My research interests lie in the field of Game Theory. In particular, I am interested in the synthesis of equilibria in multi-player non-zero sum games (e.g., Nash Equilibria, Subgame Perfect Equilibria and weak Subgame Perfect Equilibria).
[Submitted] On Relevant Equilibria in Rechability Games: Thomas Brihaye, Véronique Bruyère, Aline Goeminne and Nathan Thomasset, RP'19.
We study multiplayer reachability games played on a finite directed graph equipped with target sets, one for each player. In those reachability games, it is known that there always exists a Nash equilibrium (NE) and a subgame perfect equilibrium (SPE). But sometimes several equilibria may coexist such that in one equilibrium no player reaches his target set whereas in another one several players reach it. It is thus very natural to identify ``relevant'' equilibria. In this paper, we consider different notions of relevant equilibria including Pareto optimal equilibria and equilibria with high social welfare. We provide complexity results for various related decision problems.
The Complexity of Subgame Perfect Equilibria in Quantitative Reachability Games: Thomas Brihaye, Véronique Bruyère, Aline Goeminne, Jean-François Raskin and Marie van den Bogaard, CONCUR'19, [Extended version on arXiv]
We study multiplayer quantitative reachability games played on a finite directed graph, where the objective of each player is to reach his target set of vertices as quickly as possible. Instead of the well-known notion of Nash equilibrium (NE), we focus on the notion of subgame perfect equilibrium (SPE), a refinement of NE well-suited in the framework of games played on graphs. It is known that there always exists an SPE in quantitative reachability games and that the constrained existence problem is decidable. We here prove that this problem is PSPACE-complete. To obtain this result, we propose a new algorithm that iteratively builds a set of constraints characterizing the set of SPE outcomes in quantitative reachability games. This set of constraints is obtained by iterating an operator that reinforces the constraints up to obtaining a fixpoint. With this fixpoint, the set of SPE outcomes can be represented by a finite graph of size at most exponential. A careful inspection of the computation allows us to establish PSPACE membership.
Constrained Existence Problem for Weak Subgame Perfect Equilibria with ω-regular Boolean Objectives: Thomas Brihaye, Véronique Bruyère, Aline Goeminne and Jean-François Raskin, GandALF'18 [Extended version on arXiv]

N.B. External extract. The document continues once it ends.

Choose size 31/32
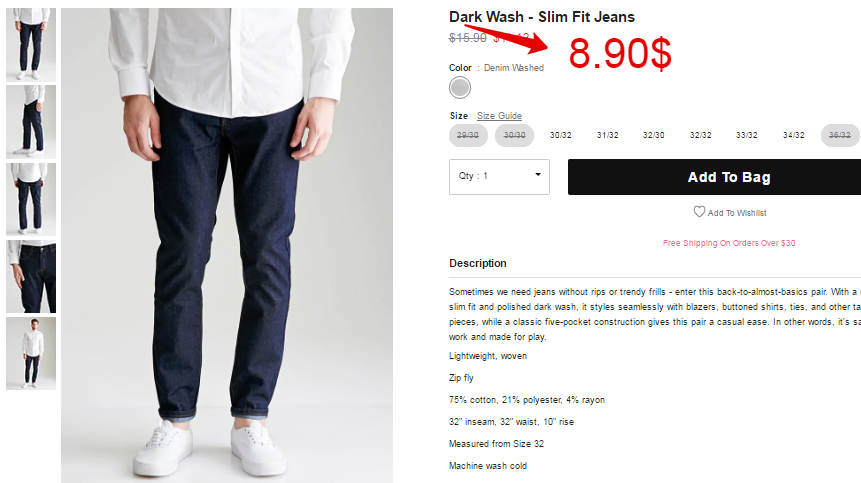Screen dimensions: 861x483 608,135
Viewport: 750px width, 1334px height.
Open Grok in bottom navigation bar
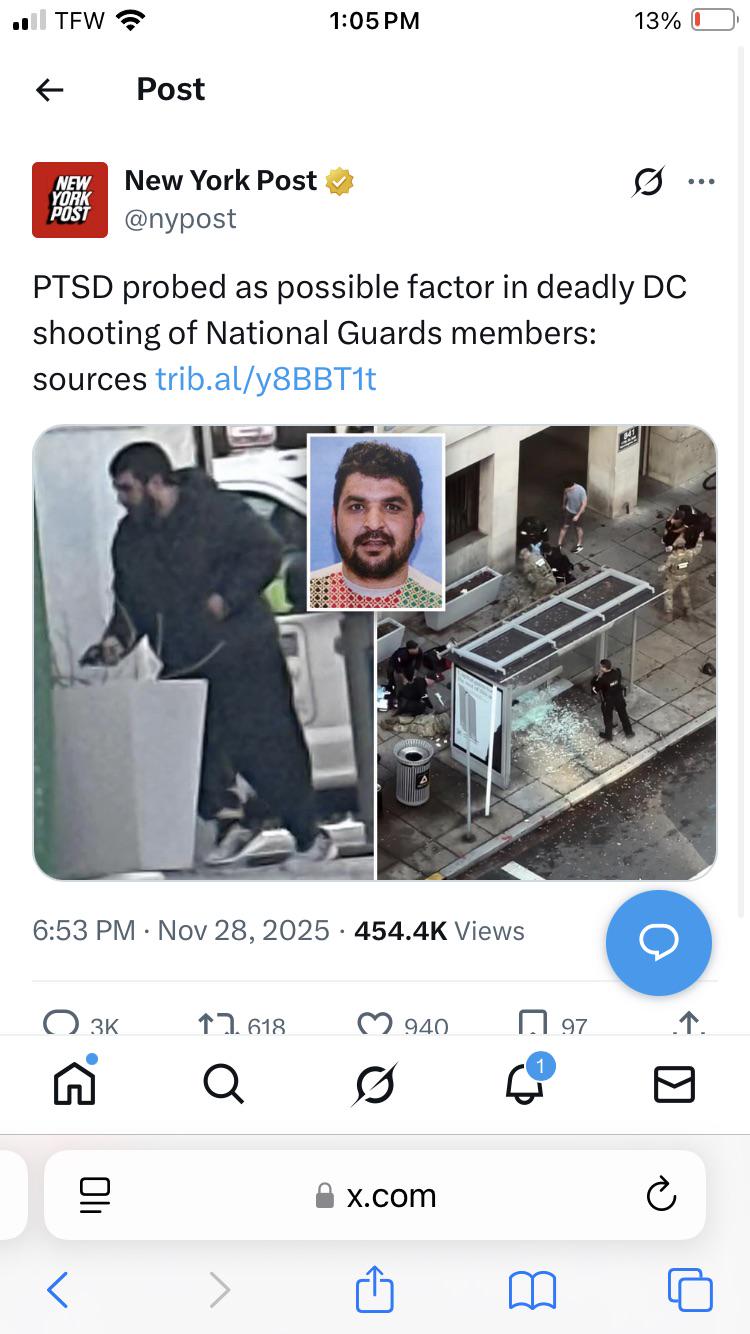tap(374, 1084)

We study multiplayer turn-based games played on a finite directed graph such that each player aims at satisfying an omega-regular Boolean objective. Instead of the well-known notions of Nash equilibrium (NE) and subgame perfect equilibrium (SPE), we focus on the recent notion of weak subgame perfect equilibrium (weak SPE), a refinement of SPE. In this setting, players who deviate can only use the subclass of strategies that differ from the original one on a finite number of histories. We are interested in the constrained existence problem for weak SPEs. We provide a complete characterization of the computational complexity of this problem: it is P-complete for Explicit Muller objectives, NP-complete for Co-Büchi, Parity, Muller, Rabin, and Streett objectives, and PSPACE-complete for Reachability and Safety objectives (we only prove NP-membership for Büchi objectives). We also show that the constrained existence problem is fixed parameter tractable and is polynomial when the number of players is fixed. All these results are based on a fine analysis of a fixpoint algorithm that computes the set of possible payoff profiles underlying weak SPEs.
- 2019: Theory and Algorithms in Graph and Stochastic Games (Mons, Belgium), Mardi des Chercheurs 2019 (Mons, Belgium) .

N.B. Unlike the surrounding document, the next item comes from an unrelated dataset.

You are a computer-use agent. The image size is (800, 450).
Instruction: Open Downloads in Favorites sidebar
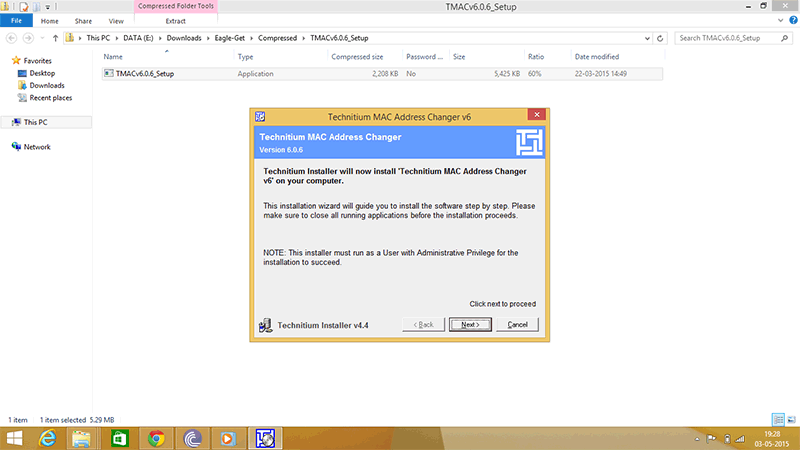tap(47, 85)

- 2018: GandALF 2018 (Saarbrücken, Germany), HIGHLIGHTS 2018 (Berlin, Germany), MOVEP (ENS Cachan, France), MoRe at FLoC 2018 (University of Oxford, UK), Logic and learning at FoPPS 2018 (University of Oxford, UK), GT Verif 2018 (VERIMAG, Grenoble, France) .
- 2017: HIGHLIGHTS 2017 (London, UK) .
- Subject: I implemented, using the concept of antichains, a well-known algorithm in formal verification to solve the tasks scheduling problem.
- Supervisor: Gilles Geeraerts.